• We welcome Amparo Marco and Ignacio Negueruela from Universidad de Alicante.

    Our GEEMAS colleagues Amparo Marco e Ignacio Negueruela visited CAB-masivas in June 2019. During their visit we progressed on EMIR data-reduction and common projects on B-hypergiants and massive X-ray binaries.

    Massive star people and Don Quixote:
    “They are no wind-mills but hypergiants!!”.
  • Ionized soccer balls in space!

    Artist's concept of buckyballs in space
    Image credit: NASA/JPL

    An international team including Paco Najarro has confirmed, for the first time, the presence of large molecules that resemble tiny soccer balls in the interstellar medium. High signal-to-noise HST-STIS spectra taken towards different lines of sight, all backlit by massive stars, have detected the weak predicted DIBs caused by the ionized C60 Buckmisnterfullerene.

    Check on NASA’s press release here. The main journal paper is available here.

  • The youngest massive stars of Sextans-A dwell in the outskirts.

    Sexants-A image taken in the V-band (from the Local Group survey), with the map of neutral hydrogen overlaid (from LITTLE THINGS). Orange squares mark the location of OB-type stars.

    The CAB+IAC team lead by Miriam Garcia is drilling Sextans-A in pursuit of the population of massive stars. Our latest result is striking: we found the youngest, most massive stars known to date in the very outskirts of the galaxy!

    Check out CAB’s press release here.

  • Paco Najarro at the UCM: “The central black hole, massive stars, and other inhabitants of the Galactic Center.”

    Paco Najarro partipated in the Cycle of talks “Hablemos de Física” organized by the Universidad Complutense de Madrid. He shared his view on the Milky Way’s central blackhole and surrounding population of massive stars. The talk is available offline here.

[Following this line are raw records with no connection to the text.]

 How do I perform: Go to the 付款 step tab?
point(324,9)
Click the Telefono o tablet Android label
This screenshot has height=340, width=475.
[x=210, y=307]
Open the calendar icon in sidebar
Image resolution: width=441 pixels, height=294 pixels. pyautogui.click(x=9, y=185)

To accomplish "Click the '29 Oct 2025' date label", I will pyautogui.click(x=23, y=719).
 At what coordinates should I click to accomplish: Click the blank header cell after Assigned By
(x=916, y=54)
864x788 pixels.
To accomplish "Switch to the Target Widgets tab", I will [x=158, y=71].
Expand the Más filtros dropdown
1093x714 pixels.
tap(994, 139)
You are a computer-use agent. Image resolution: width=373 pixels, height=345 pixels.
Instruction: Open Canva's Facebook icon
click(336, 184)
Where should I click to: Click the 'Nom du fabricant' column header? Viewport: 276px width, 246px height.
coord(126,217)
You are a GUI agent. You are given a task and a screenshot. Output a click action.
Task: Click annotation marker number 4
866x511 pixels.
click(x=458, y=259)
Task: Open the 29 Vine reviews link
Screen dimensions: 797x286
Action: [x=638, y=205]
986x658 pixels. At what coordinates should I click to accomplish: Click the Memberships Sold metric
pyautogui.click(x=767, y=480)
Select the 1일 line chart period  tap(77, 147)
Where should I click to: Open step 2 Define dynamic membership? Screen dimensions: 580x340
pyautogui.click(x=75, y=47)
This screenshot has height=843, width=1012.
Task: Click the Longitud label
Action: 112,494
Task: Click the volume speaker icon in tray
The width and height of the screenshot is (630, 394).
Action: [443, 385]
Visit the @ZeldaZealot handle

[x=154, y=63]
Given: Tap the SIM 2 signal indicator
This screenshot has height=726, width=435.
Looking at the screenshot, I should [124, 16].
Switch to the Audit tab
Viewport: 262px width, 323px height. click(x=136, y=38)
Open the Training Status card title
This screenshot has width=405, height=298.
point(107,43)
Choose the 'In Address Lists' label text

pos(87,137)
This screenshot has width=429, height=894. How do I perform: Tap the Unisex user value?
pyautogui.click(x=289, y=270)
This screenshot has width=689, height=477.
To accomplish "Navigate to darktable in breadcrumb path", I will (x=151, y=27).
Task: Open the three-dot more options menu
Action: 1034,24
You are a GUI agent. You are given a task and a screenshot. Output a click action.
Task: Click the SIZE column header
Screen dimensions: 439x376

  • CAB-masivas contributes to ASTRO2020

    The US National Academy of Sciences, Engineering and Medicine carried out the Astro2020 Decadal Survey on Astronomy and Astrophysics, in order to identify the big research challenges of the next decade, and the technology needed to tackled them. CAB-masivas led a white paper on metal-poor massive stars, crucial objects to understand star formation accross Cosmic History and other relevant objects such as Gravitational Wave progenitors. The next breakthrough on metal-poor massive stars requires a large telescope in space with UV capabilities, such as LUVOIR.

    Check out CAB’s press release here.

    Studying massive stars in galaxies with ever decreasing metal content is one of the priority lines of reserach of CAB-masivas.